Personal information
- Full name: Leslie Tibbott
- Date of birth: 25 August 1955 (age 70)
- Place of birth: Oswestry, England
- Height: 5 ft 10 in (1.78 m)
- Position: Defender / Midfielder

Youth career
- Ipswich Town

Senior career*
- Years: Team / Apps / (Gls)
- 1973–1979: Ipswich Town / 54 / (0)
- 1979–1982: Sheffield United / 78 / (2)
- 1985: TP-Seinäjoki

International career
- Wales U21 / 2 / (0)

Managerial career
- 1985: TP-Seinäjoki

= Les Tibbott =

Welsh footballer

Leslie Tibbott (born 25 August 1955) is a Welsh former footballer who played primarily as a left back. Born in Oswestry, England, Tibbott came through the Ipswich Town youth team winning the FA Youth Cup in 1973 before making his league debut in 1976. Tibbott contributed to Ipswich's victorious 1977-78 FA Cup campaign, making one appearance during the run against Cardiff City in the third round. However he was not part of the squad for the final itself. Winning two Wales under-21 caps while at Portman Road, Tibbot eventually signed for Sheffield United for £100,000 in March 1979.

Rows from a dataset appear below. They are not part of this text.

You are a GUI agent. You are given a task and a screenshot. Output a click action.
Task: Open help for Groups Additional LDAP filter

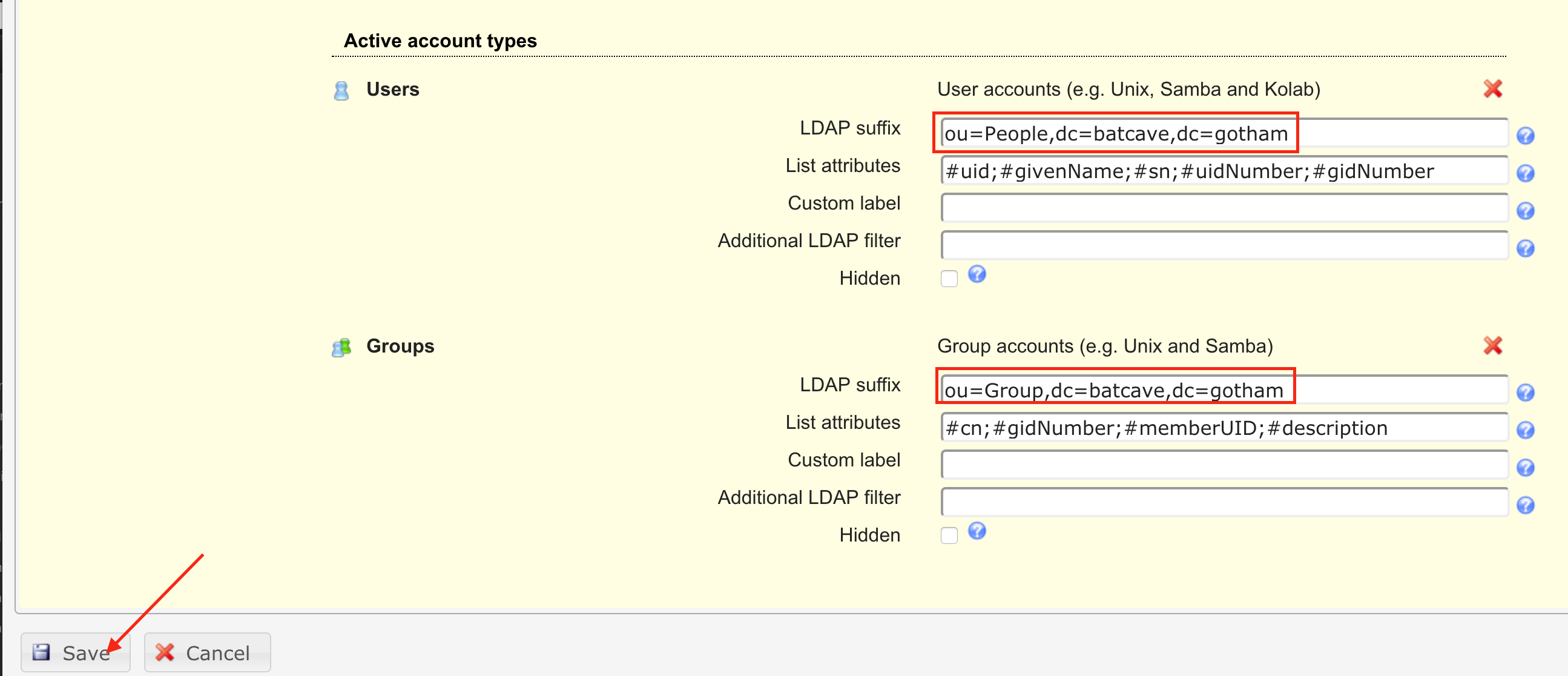click(x=1525, y=505)
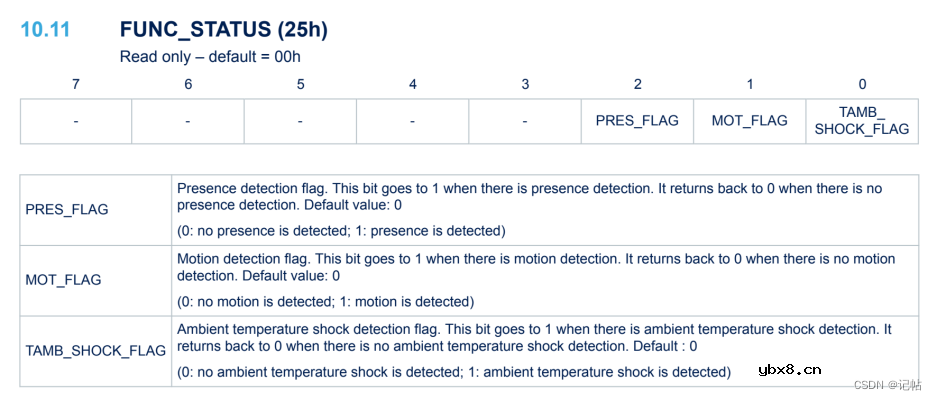Click the TAMB_SHOCK_FLAG cell in bit 0 column

pyautogui.click(x=862, y=121)
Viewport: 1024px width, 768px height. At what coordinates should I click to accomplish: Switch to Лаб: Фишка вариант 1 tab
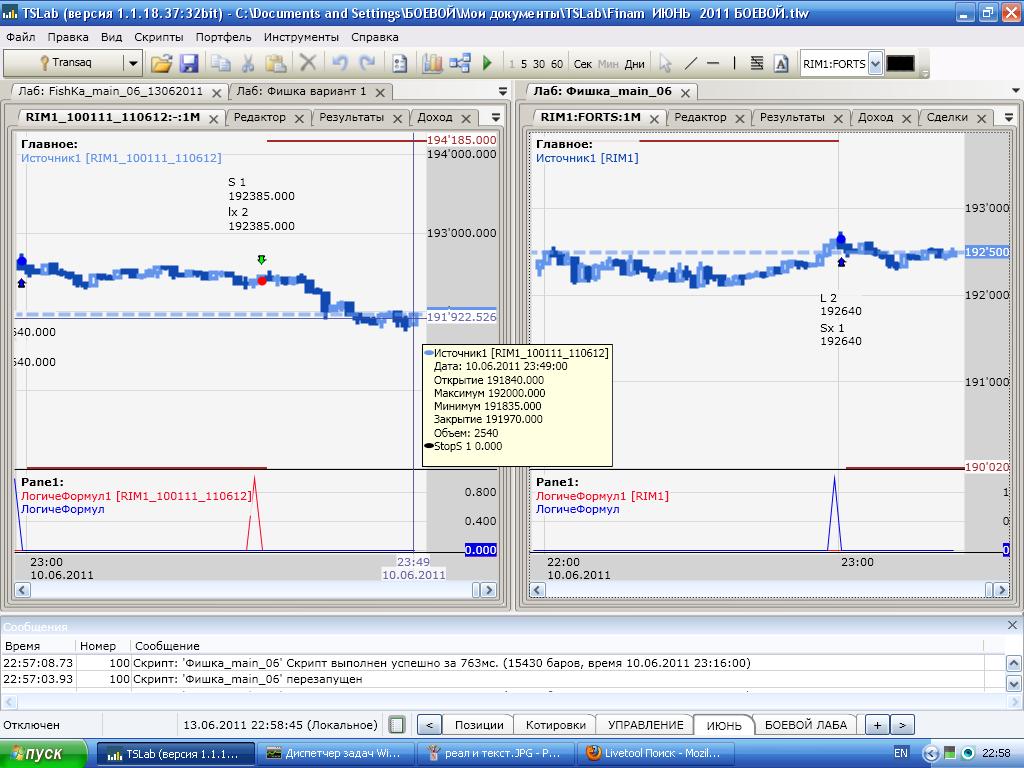coord(301,91)
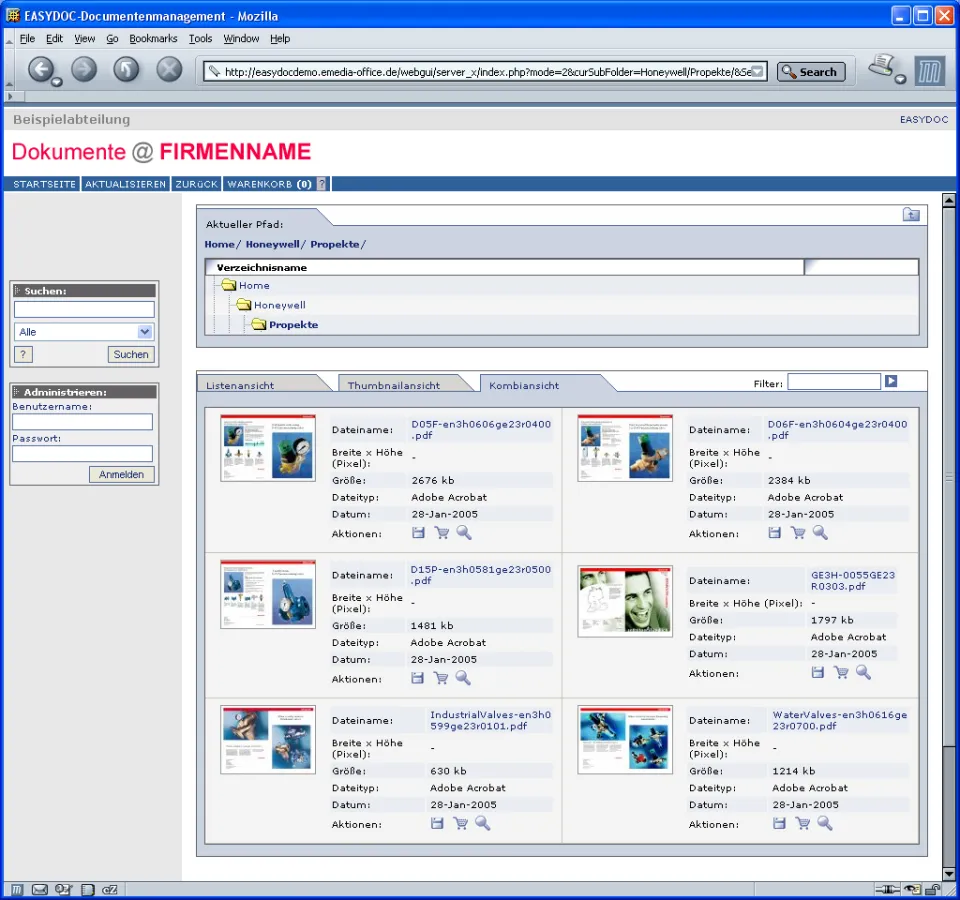960x900 pixels.
Task: Click the Suchen button
Action: pos(130,354)
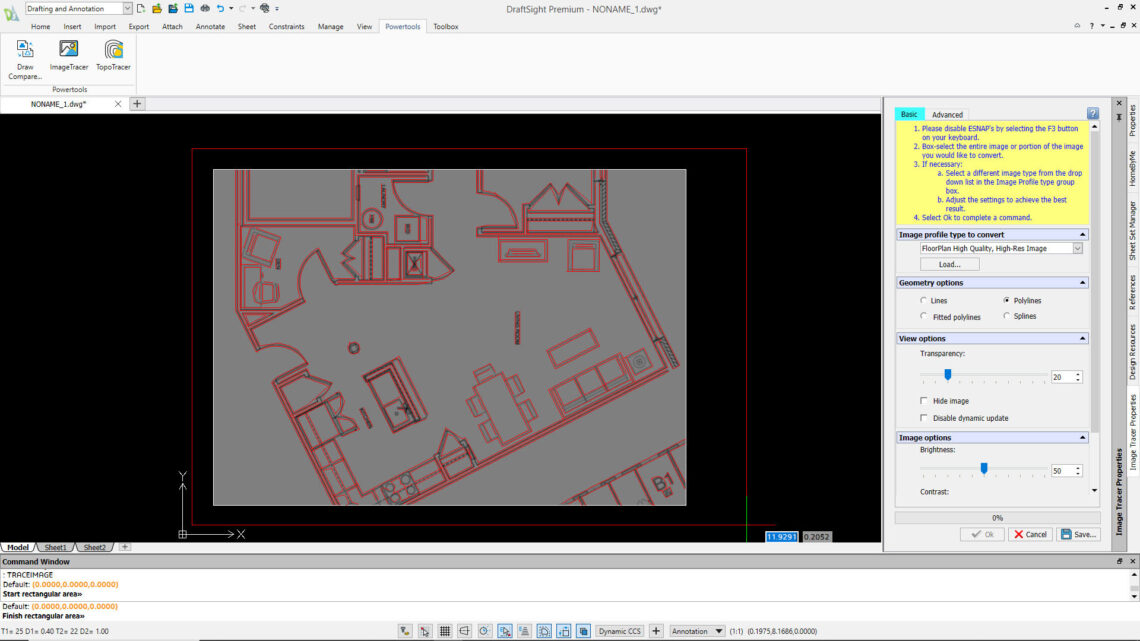Click the Undo icon
Image resolution: width=1140 pixels, height=641 pixels.
pos(221,9)
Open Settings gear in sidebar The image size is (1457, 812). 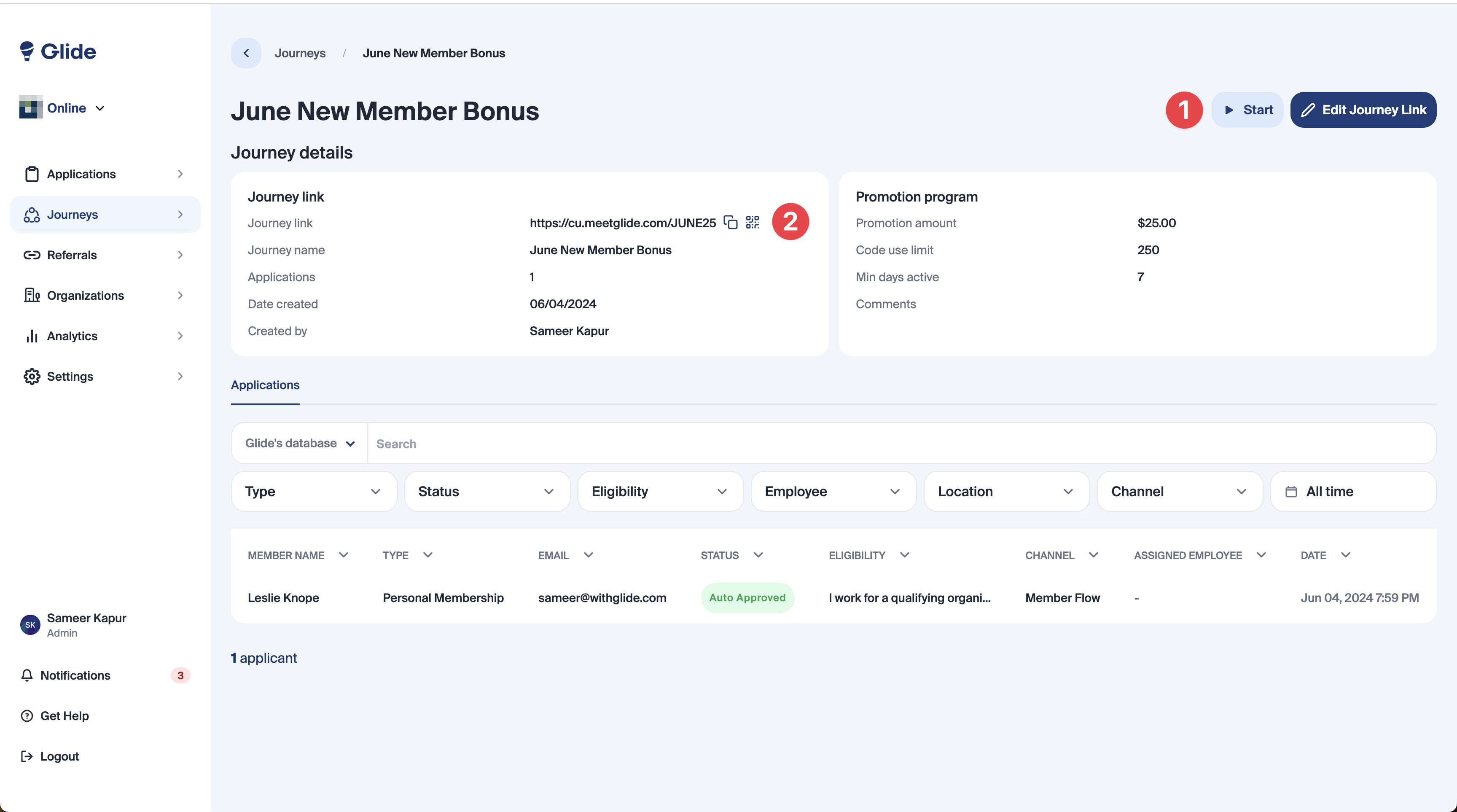(x=32, y=376)
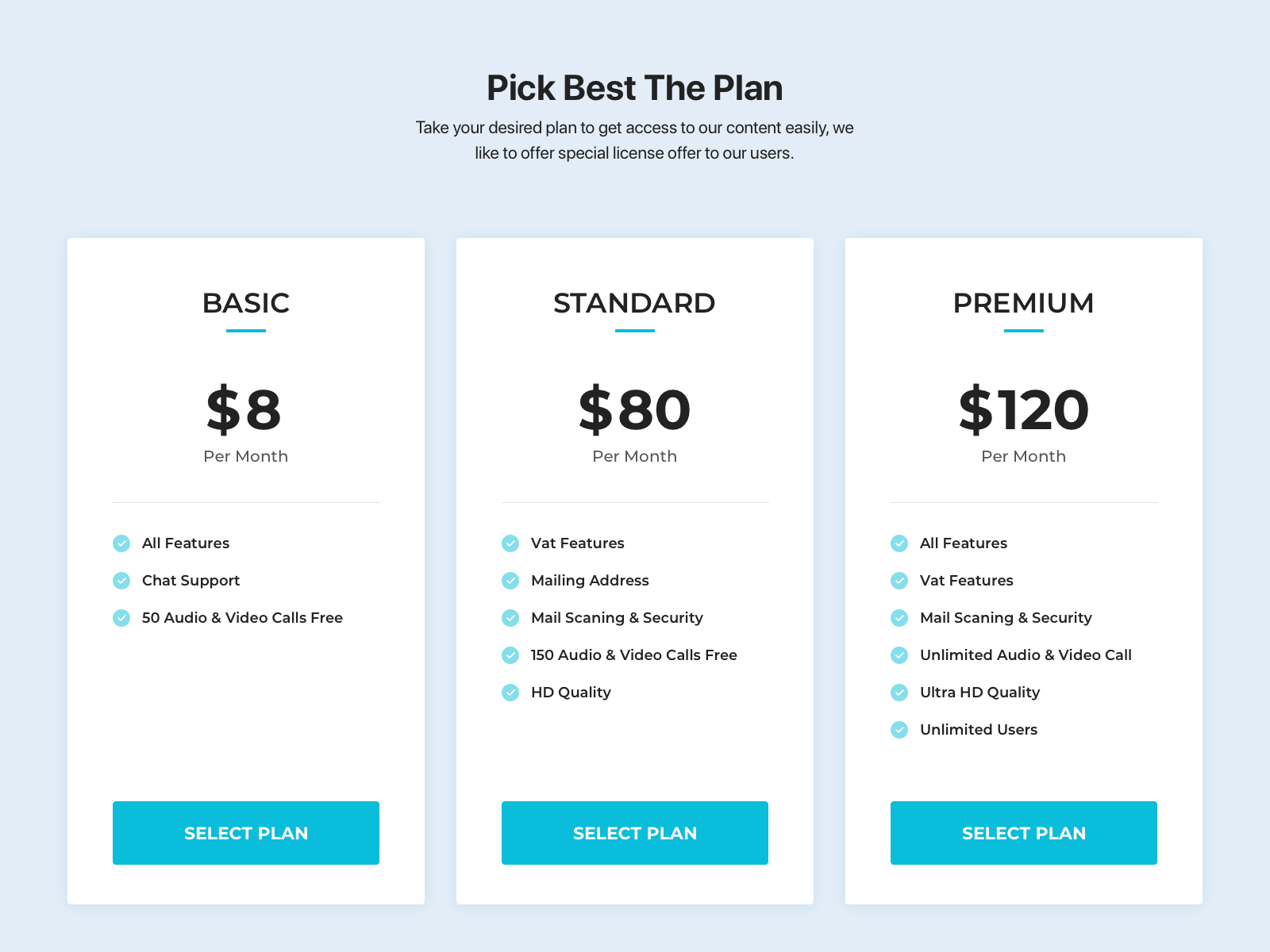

Tibbott became a regular in the United side, playing in either defence or midfield, but the club were in decline and suffered two relegations during the period he was with them. With United now in Division Four, Tibbott started the 1980–81 season as first choice in midfield but becoming increasingly injury prone he was sidelined in September 1980 and failed to make another competitive appearance for the club.

Tibbot retired from playing in 1981 but made a brief return in 1985 when he became player-manager of Finnish side TP-Seinäjoki. He returned to Suffolk, playing for Stowmarket Town, before becoming assistant manager at Hadleigh United, also running a taxi firm in the town.